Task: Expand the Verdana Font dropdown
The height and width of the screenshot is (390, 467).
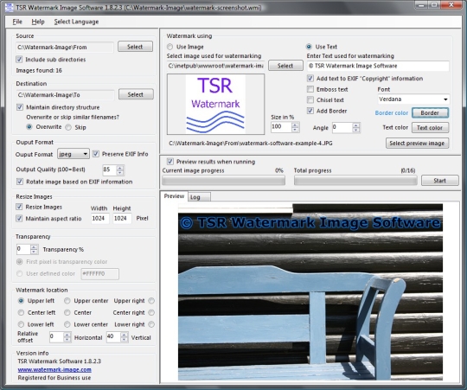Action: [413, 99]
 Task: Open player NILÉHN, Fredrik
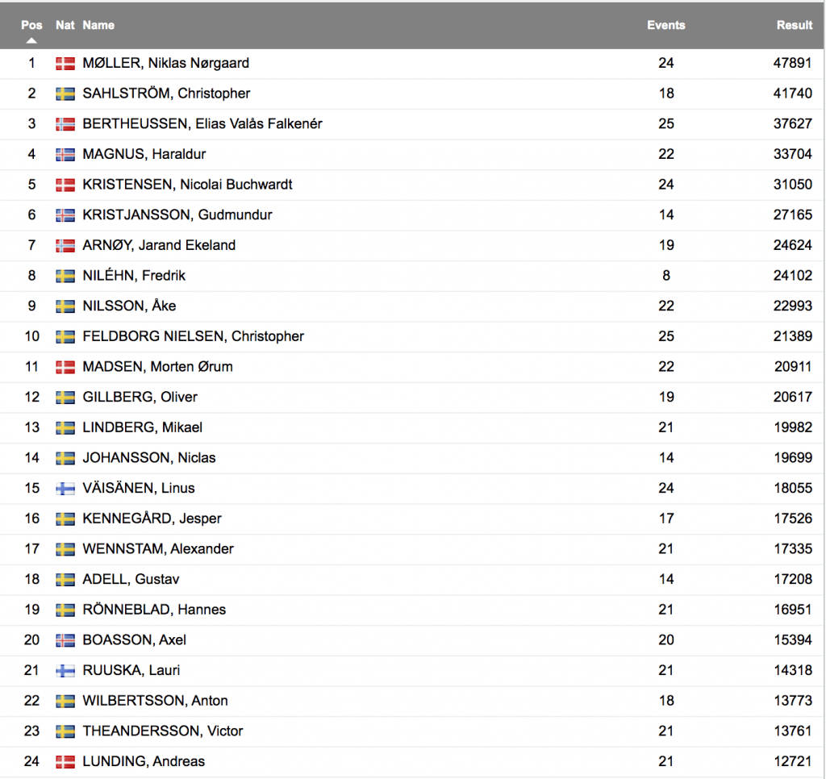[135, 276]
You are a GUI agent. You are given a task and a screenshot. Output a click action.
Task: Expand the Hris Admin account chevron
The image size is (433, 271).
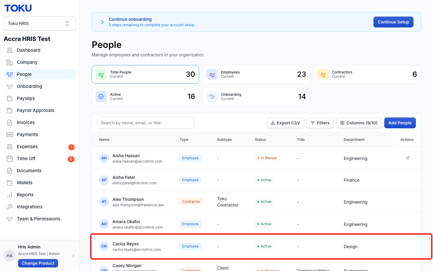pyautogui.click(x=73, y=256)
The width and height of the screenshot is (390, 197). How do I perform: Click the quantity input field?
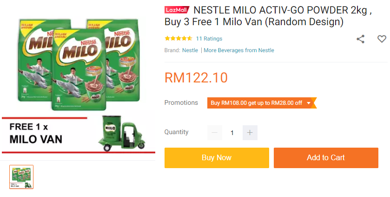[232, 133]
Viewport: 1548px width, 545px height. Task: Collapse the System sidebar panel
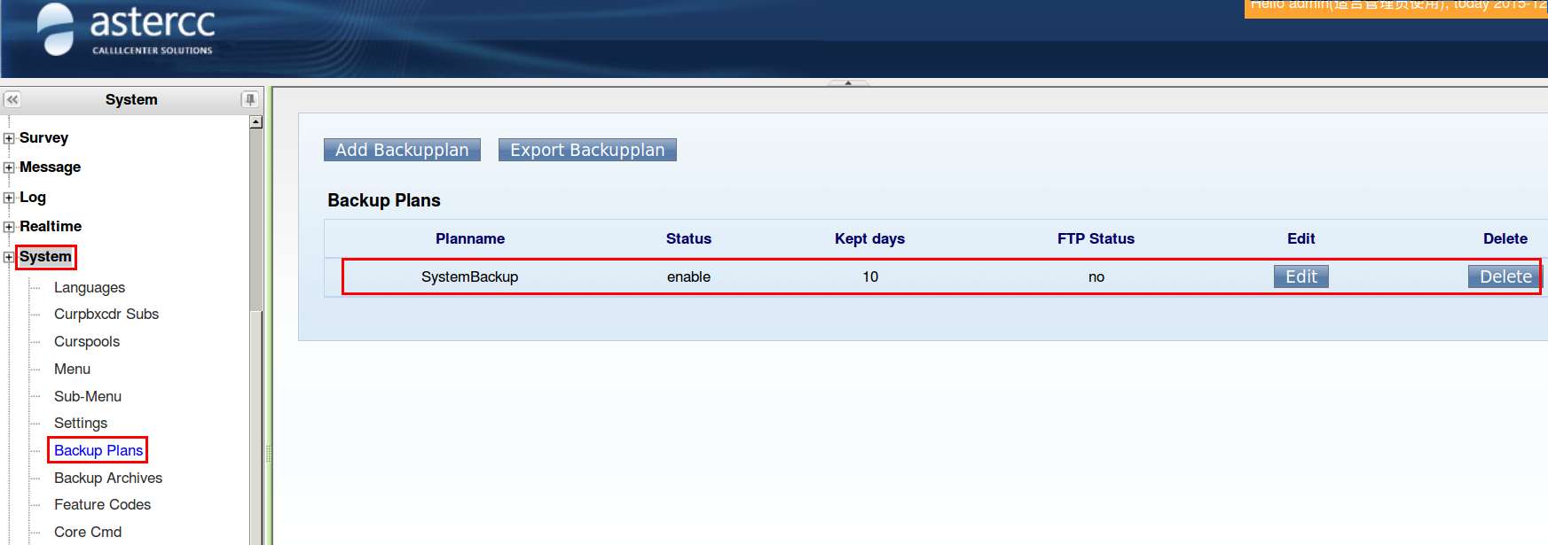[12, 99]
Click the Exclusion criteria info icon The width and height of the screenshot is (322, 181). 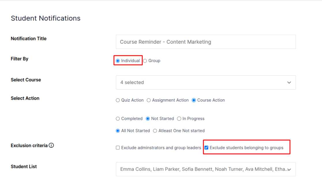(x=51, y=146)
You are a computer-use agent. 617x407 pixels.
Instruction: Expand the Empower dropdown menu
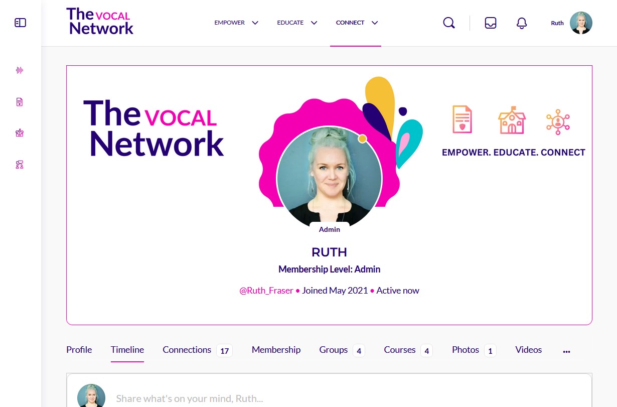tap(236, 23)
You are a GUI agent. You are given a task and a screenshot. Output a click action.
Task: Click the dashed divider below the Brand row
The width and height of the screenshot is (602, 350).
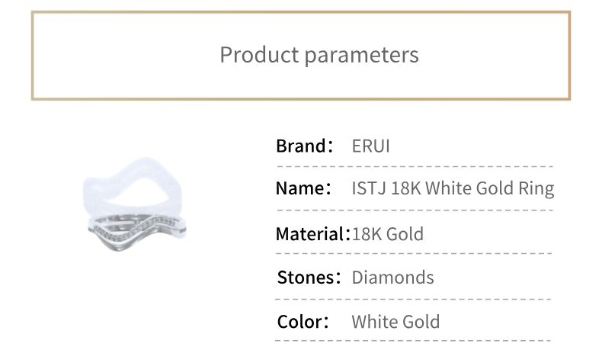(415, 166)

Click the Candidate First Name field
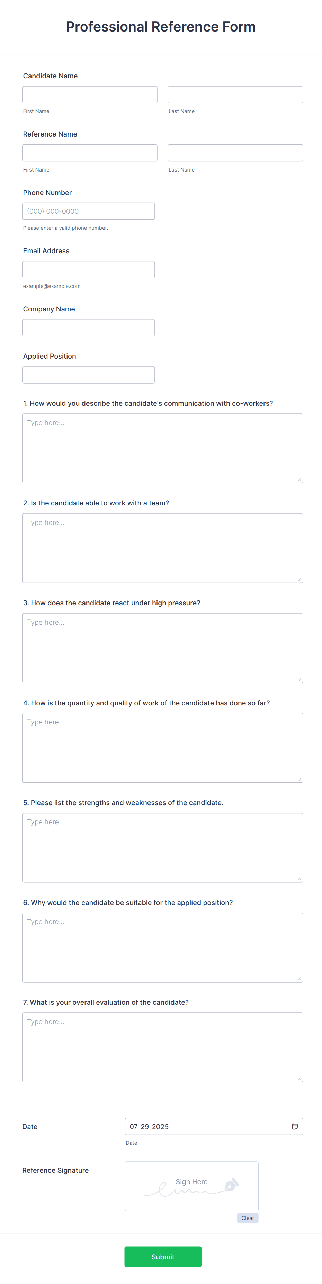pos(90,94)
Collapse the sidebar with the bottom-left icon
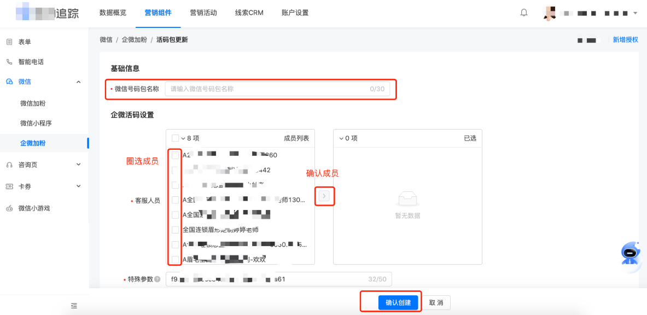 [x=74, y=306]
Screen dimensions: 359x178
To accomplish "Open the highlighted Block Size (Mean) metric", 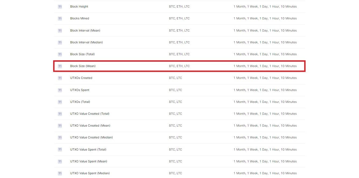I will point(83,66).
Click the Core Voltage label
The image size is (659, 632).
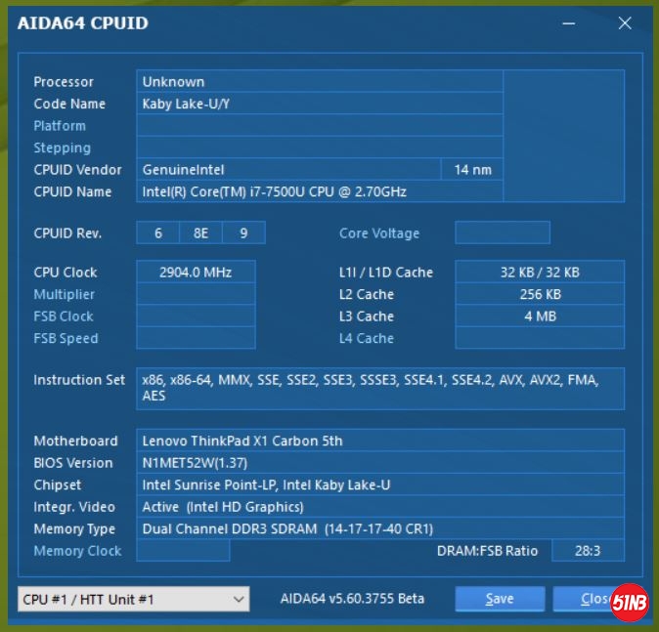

• _Work to be completed_
Swap "screenshot" for "image" in the records above, from the start through the line with "pyautogui.click(x=73, y=256)", and reproduce those lines with the pictures left out.

• _Task output_
Task: Expand the Verdana Font dropdown
The height and width of the image is (390, 467).
Action: [413, 99]
 Task: Open player NILÉHN, Fredrik
[135, 276]
You are a GUI agent. You are given a task and a image. Output a click action.
Task: Expand the Hris Admin account chevron
The image size is (433, 271).
pyautogui.click(x=73, y=256)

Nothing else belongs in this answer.